More importantly, len(exp2sum) can never be more than about 2K.  The
worst case for that is having one input with each possible binary
exponent, like 2.**-1000 + 2.**-999 + ... + 2.**999 + 2.**1000.  No
inputs are like that in real life, and exp2sum typically has no more
than a few dozen entries.

total() then adds those, in order of increasing exponent == in order
of increasing absolute value.  This can lose information, but there is
no bad case for it, in part because there are typically so few
addends, and in part because that no two addends have the same binary
exponent implies massive cancellation can never occur.

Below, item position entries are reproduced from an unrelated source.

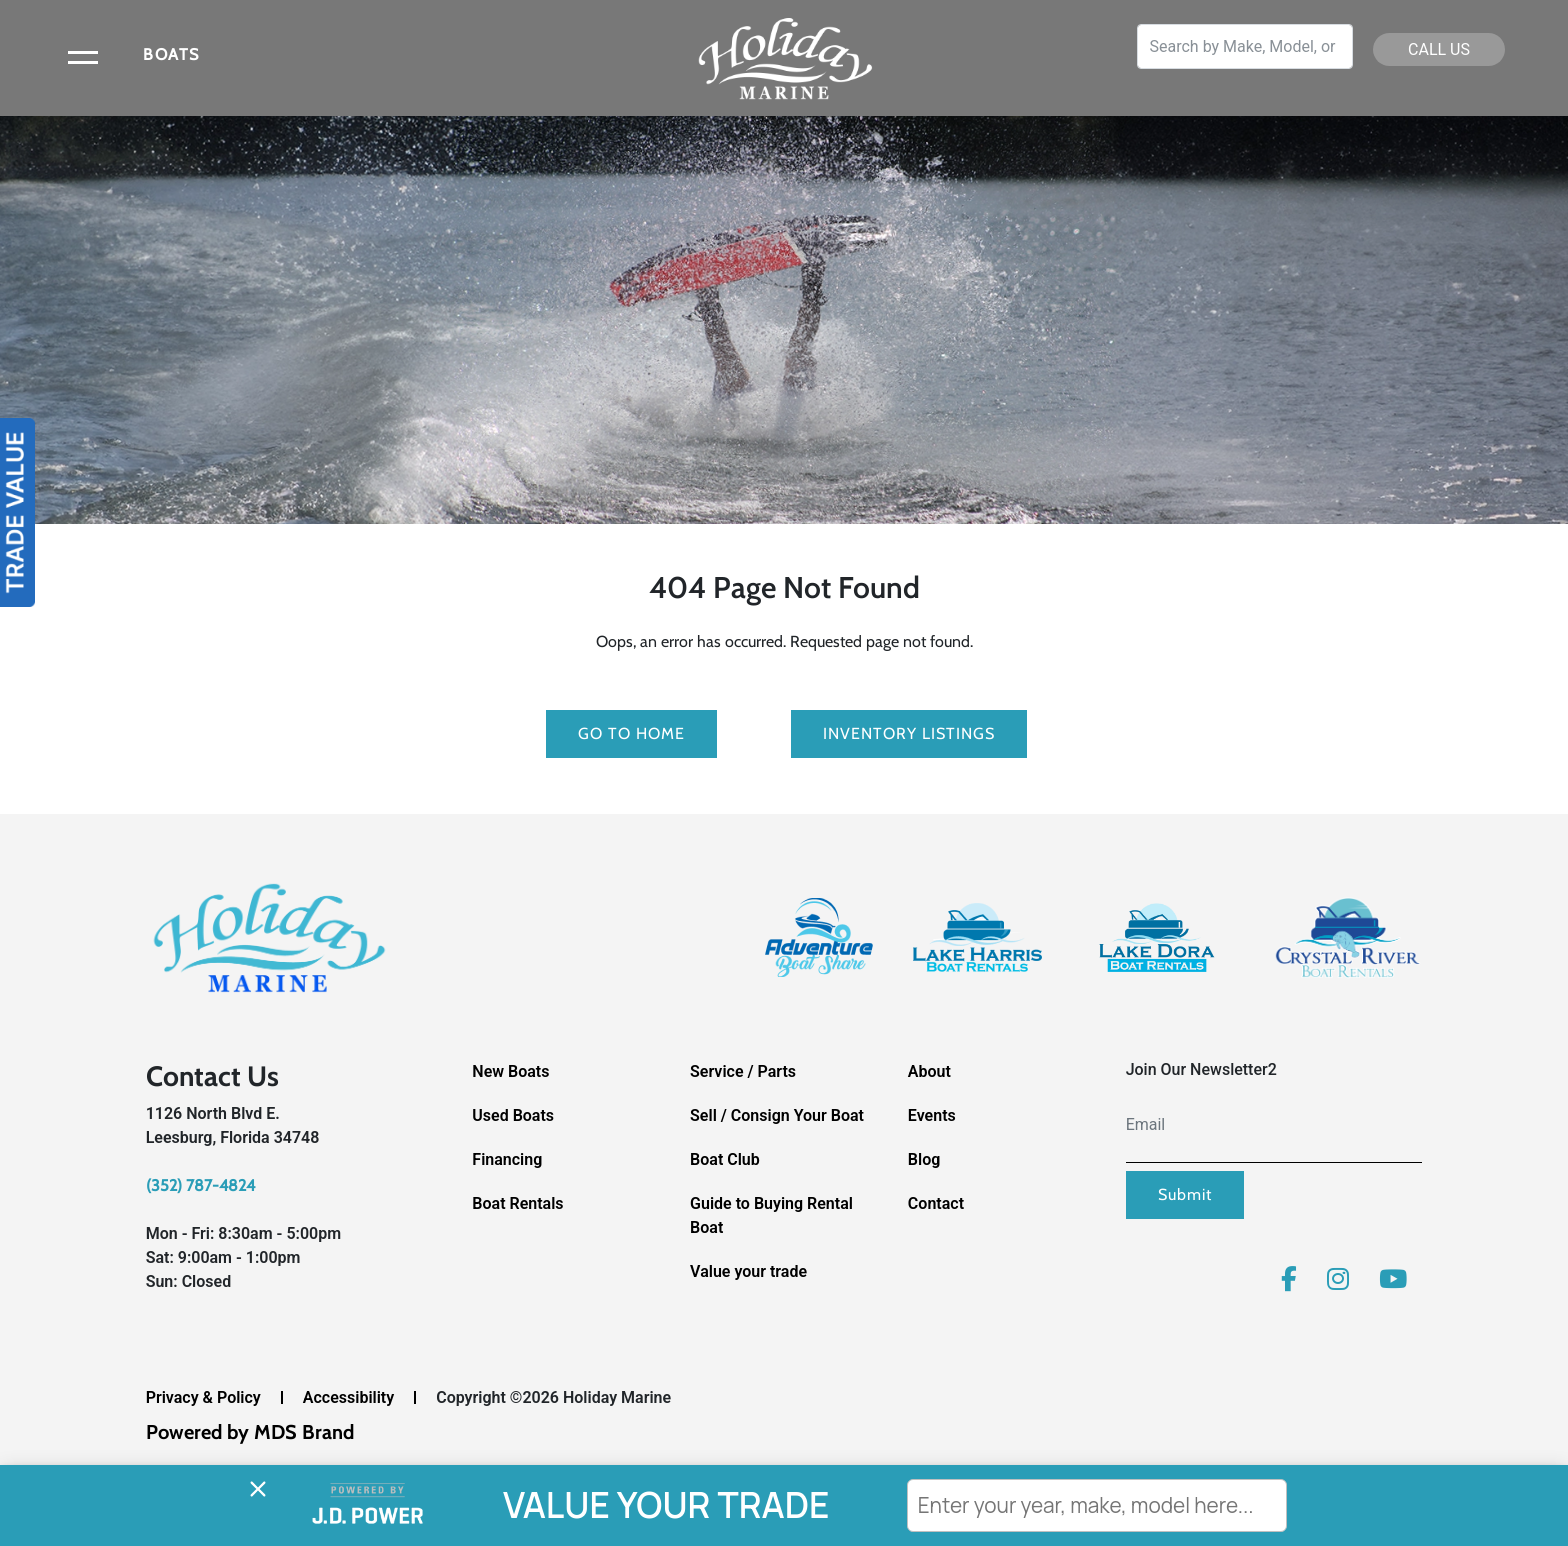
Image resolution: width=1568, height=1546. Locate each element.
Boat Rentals (517, 1203)
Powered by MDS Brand (250, 1432)
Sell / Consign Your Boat (777, 1115)
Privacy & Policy (203, 1397)
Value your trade (748, 1271)
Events (932, 1115)
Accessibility (348, 1397)
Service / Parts (743, 1071)
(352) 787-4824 (200, 1185)
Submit (1185, 1194)
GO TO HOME (631, 733)
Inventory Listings (909, 733)
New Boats (510, 1071)
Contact (936, 1203)
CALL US (1439, 49)
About (929, 1071)
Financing (507, 1159)
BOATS (171, 54)
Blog (924, 1159)
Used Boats (513, 1115)
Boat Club (725, 1159)
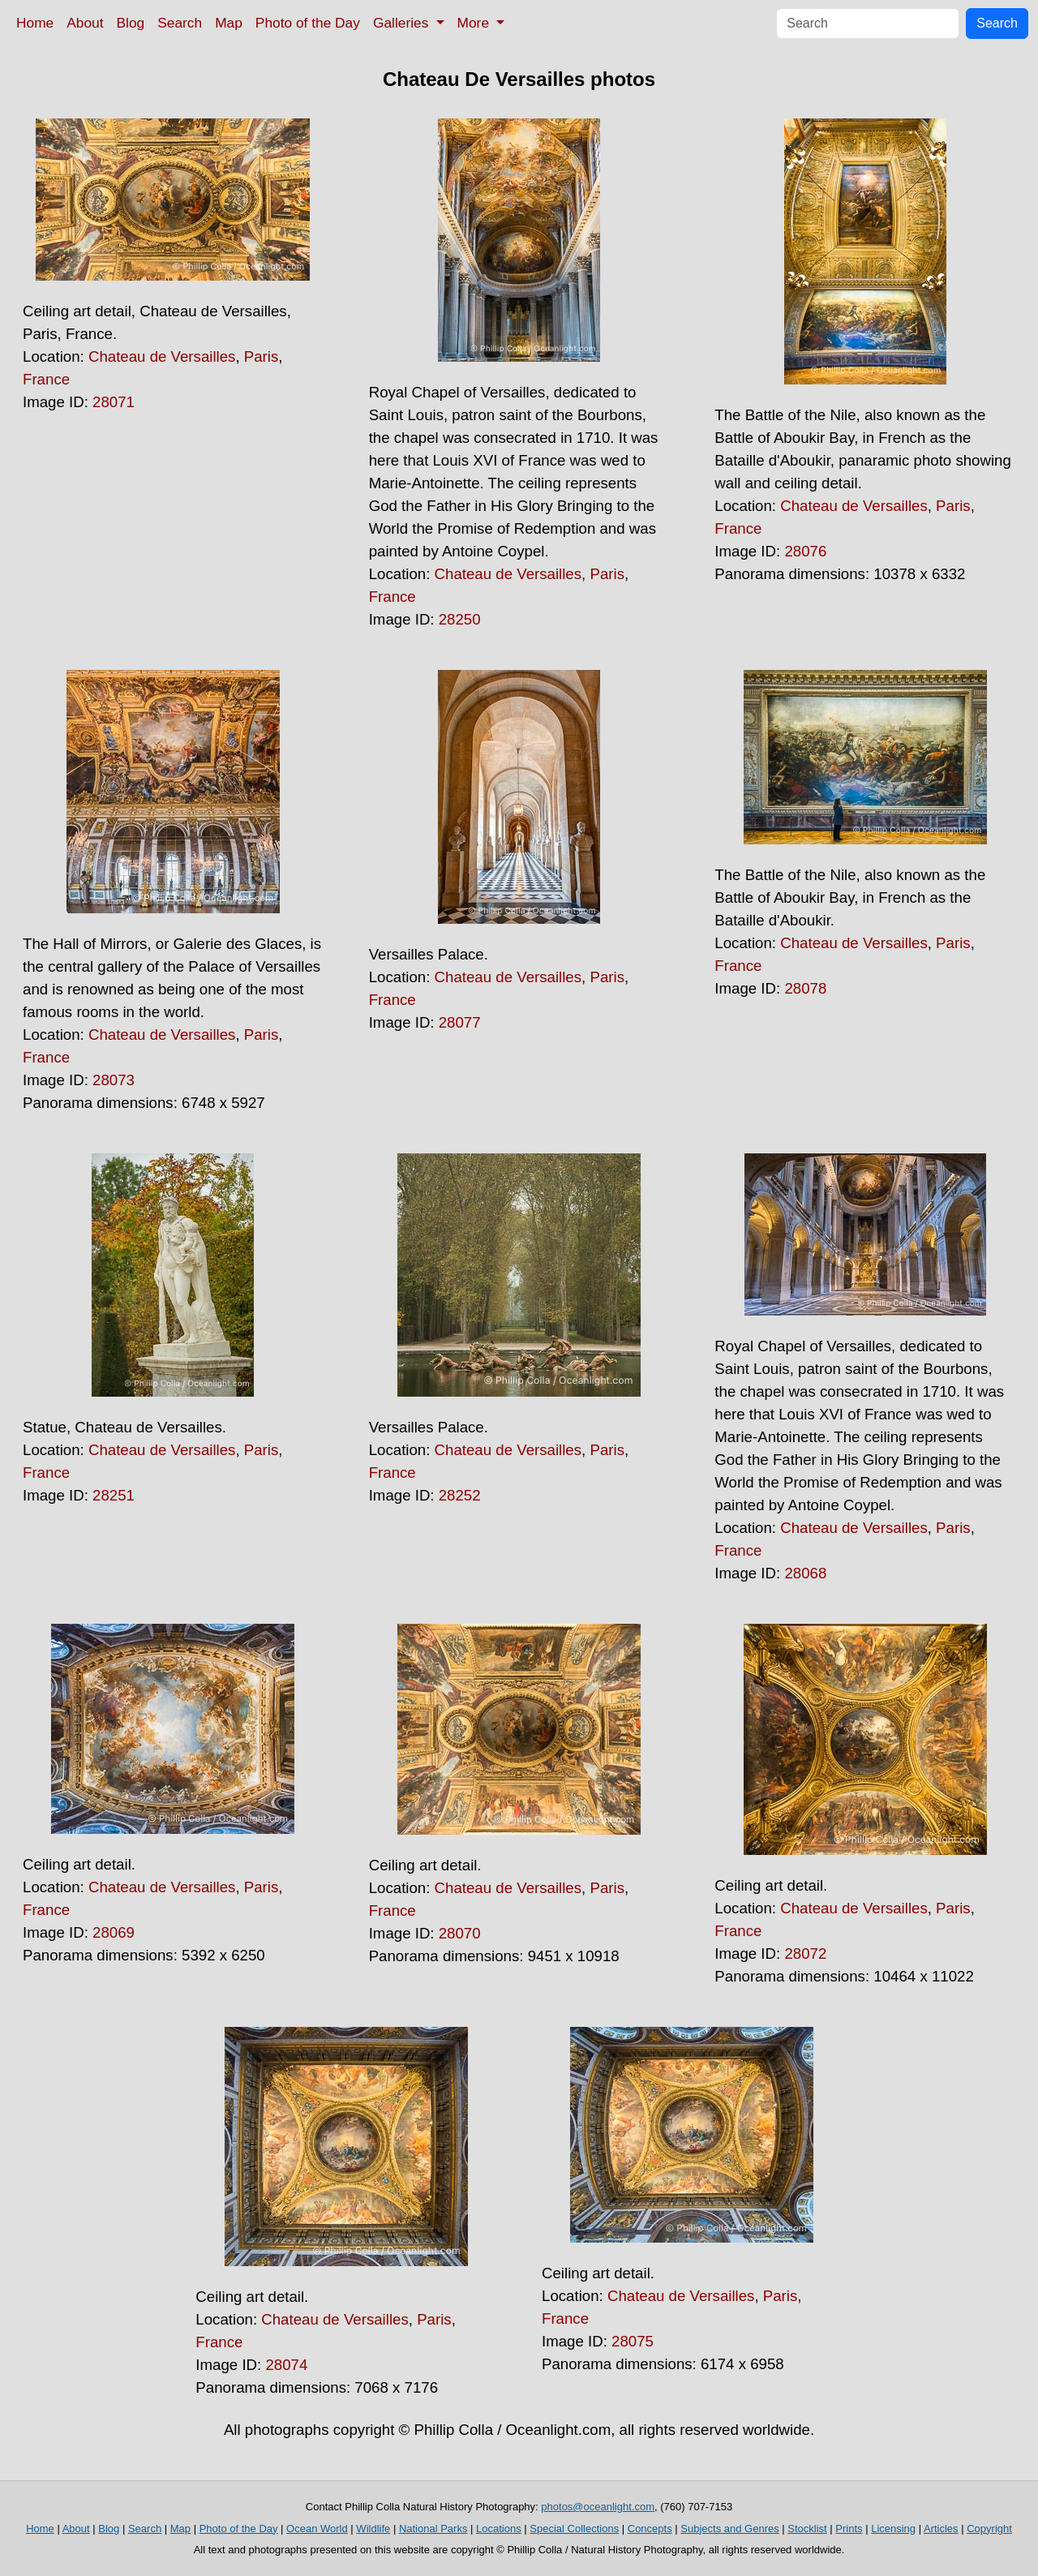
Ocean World (317, 2528)
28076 (805, 551)
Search (179, 23)
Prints (848, 2528)
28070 (460, 1933)
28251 (113, 1495)
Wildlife (373, 2528)
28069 (113, 1932)
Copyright (989, 2528)
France (46, 379)
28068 (805, 1573)
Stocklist (806, 2528)
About (84, 23)
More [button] (475, 23)
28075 (632, 2341)
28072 (805, 1953)
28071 (113, 401)
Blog (131, 23)
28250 (460, 619)
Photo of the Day (307, 23)
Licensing (893, 2528)
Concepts (650, 2528)
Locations (498, 2528)
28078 (805, 988)
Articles (941, 2528)
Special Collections (574, 2528)
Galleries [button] (402, 23)
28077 (460, 1022)
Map (228, 23)
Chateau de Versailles (162, 356)
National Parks (433, 2528)
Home (35, 23)
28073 (113, 1079)
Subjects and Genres (729, 2528)
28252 (460, 1495)
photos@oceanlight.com (597, 2507)
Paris (261, 356)
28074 (286, 2364)
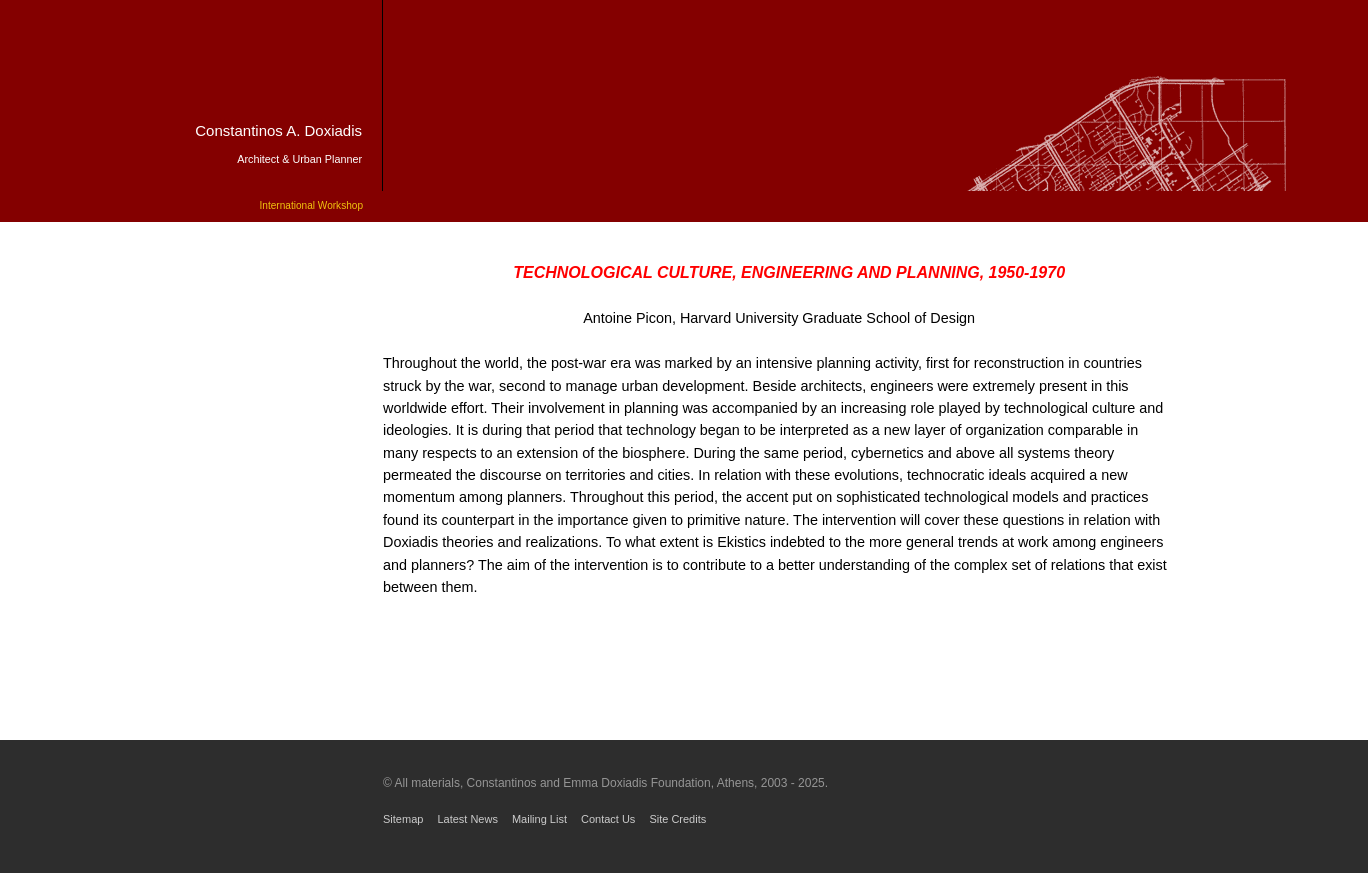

Playing with this can show why most fp apps shouldn't worry most
often.  Example:

Get a million floats of about the same magnitude:

>>> xs = [random.random() for dummy in xrange(1000000)]

Sum them accurately:

>>> s = Summer()
>>> for x in xs:
...     s.add(x)

No information has been lost yet (if you could look at your FPU's
"inexact result" flag, you'd see that it hasn't been set yet), and the
million inputs have been squashed into just a few dozen buckets:

>>> len(s.exp2sum)
22
>>> from pprint import pprint
>>> pprint(s.exp2sum)
{-20: 8.8332388070710977e-007,
 -19: 1.4206079529399673e-006,
 -16: 1.0065260162672729e-005,
 -15: 2.4398649189794064e-005,
 -14: 5.3980784313178987e-005,
 -10: 0.00074737138777436485,
 -9: 0.0014605198999595448,
 -8: 0.003361820812962546,
 -7: 0.0063811680318408559,
 -5: 0.016214300821313588,
 -4: 0.044836286041944229,
 -2: 0.17325355843673518,
 -1: 0.46194788522906305,
 3: 6.4590200674982423,
 4: 11.684394209886134,
 5: 24.715676913177944,
 6: 49.056084672323166,
 10: 767.69329043309051,
 11: 1531.1560084859361,
 13: 6155.484212371357,
 17: 98286.760386143636,
 19: 393290.34884990752}

Add those 22, smallest to largest:

>>> s.total()
500124.06621686369

Add the originals, "left to right":

>>> sum(xs)
500124.06621685845

So they're the same to about 14 significant decimal digits.  No good
if exact pennies are important, but far more precise than real-world
measurements.

How much does sorting first help?

>>> xs.sort()
>>> sum(xs)
500124.06621685764

Not much!  It actually moved a bit in the wrong direction (which is
unusual, but them's the breaks).

Using decimal as a (much more expensive) sanity check:

>>> import decimal
>>> t = decimal.Decimal(0)
>>> for x in xs:
...     t += decimal.Decimal(repr(x))
>>> print t
500124.0662168636972127329455

Of course <wink> Summer's result is very close to that.